8. It is a case in which the assessing officer has given a clear finding that a substantial portion of the basement, namely an extent of 1500 sq.ft. has been leased out to Indian Bank on a long term lease. The income from the leasing out of the property has also been assessed by the assessee as 'income from house property' under the provisions of the Income Tax Act. Further, no depreciation has also been claimed by the assessee in respect of the building and it is evident from such conduct of the assessee that the building does not constitute the business asset. In respect of the term of lease, the ultimate fact finding authority, the Tribunal, has stated that it is a long term lease. Clause (vi) to Section 40(3) of the Finance Act stipulates that what is to be excluded is the building which has been used by the assessee as office for the purpose of its business. It is admitted that the entire building has not been used by the assessee as office and a portion has been leased out to the Indian Bank, and the income from the same is assessed under the Income Tax Act as 'income from house property'. The portion under the possession of the assessee has been exempted.

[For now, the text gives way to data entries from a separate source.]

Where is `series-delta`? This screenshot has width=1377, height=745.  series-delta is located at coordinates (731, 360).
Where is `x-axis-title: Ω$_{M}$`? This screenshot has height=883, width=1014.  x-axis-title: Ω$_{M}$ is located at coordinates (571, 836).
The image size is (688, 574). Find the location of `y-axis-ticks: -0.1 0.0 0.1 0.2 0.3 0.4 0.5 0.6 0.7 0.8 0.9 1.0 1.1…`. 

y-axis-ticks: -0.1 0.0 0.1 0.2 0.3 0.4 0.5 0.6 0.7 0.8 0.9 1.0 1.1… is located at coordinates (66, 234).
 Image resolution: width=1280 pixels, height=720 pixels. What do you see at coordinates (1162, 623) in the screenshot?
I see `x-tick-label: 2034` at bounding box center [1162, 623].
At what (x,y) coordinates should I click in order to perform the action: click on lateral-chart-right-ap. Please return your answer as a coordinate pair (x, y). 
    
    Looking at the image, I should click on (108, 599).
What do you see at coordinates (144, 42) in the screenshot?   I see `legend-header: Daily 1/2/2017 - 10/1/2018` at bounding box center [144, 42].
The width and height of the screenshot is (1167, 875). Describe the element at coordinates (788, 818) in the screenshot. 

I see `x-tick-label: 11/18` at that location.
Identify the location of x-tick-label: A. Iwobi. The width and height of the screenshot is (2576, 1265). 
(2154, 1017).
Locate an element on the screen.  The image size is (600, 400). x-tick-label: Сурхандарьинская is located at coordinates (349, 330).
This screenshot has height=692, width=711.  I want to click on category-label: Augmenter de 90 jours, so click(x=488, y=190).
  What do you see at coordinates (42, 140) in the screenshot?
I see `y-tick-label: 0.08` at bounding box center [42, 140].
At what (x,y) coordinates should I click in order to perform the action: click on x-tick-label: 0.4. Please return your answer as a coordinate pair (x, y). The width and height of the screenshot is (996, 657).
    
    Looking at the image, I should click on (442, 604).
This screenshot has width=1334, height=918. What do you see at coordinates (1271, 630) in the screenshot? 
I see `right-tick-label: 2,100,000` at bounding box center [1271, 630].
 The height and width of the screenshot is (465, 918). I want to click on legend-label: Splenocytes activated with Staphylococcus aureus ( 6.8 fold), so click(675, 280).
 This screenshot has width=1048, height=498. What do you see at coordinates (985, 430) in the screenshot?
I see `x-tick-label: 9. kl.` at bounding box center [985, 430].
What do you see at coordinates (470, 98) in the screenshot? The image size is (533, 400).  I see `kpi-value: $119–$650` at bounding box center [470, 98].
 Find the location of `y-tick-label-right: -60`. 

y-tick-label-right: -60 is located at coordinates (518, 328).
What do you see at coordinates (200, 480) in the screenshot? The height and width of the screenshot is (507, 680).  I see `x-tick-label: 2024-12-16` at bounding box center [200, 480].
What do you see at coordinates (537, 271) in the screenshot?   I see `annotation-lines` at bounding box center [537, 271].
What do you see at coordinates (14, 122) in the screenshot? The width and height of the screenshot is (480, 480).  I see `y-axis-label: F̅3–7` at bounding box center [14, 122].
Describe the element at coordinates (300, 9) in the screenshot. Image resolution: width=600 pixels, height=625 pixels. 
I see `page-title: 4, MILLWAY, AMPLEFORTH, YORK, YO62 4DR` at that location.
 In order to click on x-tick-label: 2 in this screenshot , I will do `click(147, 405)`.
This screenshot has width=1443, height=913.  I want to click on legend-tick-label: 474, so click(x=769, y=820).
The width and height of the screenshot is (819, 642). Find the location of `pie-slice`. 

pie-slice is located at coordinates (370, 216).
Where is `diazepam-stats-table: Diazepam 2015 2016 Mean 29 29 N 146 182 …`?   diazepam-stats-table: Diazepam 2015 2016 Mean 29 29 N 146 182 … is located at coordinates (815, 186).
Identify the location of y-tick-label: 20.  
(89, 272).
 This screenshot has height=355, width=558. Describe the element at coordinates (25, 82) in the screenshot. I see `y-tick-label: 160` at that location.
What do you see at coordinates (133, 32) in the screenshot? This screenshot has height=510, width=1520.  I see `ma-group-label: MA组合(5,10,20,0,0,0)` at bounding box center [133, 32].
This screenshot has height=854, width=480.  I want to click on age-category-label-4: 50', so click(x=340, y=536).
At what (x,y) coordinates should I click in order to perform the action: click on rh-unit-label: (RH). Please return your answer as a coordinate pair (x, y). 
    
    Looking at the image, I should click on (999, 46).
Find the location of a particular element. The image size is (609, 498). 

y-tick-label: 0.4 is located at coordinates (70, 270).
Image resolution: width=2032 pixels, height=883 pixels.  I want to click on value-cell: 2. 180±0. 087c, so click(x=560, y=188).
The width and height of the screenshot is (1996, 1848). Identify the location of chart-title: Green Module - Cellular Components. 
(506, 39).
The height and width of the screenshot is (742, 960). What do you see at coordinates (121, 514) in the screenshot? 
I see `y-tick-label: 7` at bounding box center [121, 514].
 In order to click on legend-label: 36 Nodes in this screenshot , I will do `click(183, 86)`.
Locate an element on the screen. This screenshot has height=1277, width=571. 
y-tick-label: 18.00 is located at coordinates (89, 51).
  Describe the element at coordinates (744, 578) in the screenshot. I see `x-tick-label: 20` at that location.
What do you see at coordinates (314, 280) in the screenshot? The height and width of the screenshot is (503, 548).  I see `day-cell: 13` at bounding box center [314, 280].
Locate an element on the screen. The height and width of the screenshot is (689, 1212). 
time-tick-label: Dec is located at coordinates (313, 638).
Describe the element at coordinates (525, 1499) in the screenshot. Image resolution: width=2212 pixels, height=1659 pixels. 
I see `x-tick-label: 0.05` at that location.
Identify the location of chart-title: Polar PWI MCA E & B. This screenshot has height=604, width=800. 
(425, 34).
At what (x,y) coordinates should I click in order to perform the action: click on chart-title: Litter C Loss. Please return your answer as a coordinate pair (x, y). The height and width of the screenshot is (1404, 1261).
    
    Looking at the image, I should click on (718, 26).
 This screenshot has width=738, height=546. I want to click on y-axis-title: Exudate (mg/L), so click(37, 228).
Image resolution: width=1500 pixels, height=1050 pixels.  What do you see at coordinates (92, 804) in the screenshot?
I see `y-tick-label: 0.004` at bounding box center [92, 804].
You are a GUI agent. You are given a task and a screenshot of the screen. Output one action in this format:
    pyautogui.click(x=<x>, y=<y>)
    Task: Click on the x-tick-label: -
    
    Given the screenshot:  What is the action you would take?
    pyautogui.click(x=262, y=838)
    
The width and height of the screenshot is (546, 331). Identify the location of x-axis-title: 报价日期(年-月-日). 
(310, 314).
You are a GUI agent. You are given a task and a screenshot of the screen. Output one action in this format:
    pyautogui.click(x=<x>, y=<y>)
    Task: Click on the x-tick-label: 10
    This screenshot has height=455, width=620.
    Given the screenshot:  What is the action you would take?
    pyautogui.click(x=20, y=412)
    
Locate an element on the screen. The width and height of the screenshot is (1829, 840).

9. In the above said facts, we are of the view that the Tribunal has committed a grave error in reversing the order of the Assessing Officer by granting the relief which is erroneous and against the statute. Useful reference can be had to the decision of this Court in K.N.CHARI RUBBER AND PLASTICS P. LTD. v. COMMISSIONER OF WEALTH TAX, [2003] 260 ITR 164.
10. The earlier decision in C.W.T. v. SRI MEENAKSHI SUNDARESWARAR FINANCE, [2003] 262 ITR 129 relied on by Mr.R.Meenakshisundaram, learned counsel for the assessee, for the purpose of remitting the matter to the Tribunal is not applicable to the facts of the case as the necessary material as to the nature of the lease and also how the lease has been treated by the assessee were very much available in the assessment order itself.
Hence, necessarily the question has to be answered in negative, in favour of the revenue and against the assessee. Accordingly, the question is answered in negative and in favour of the revenue.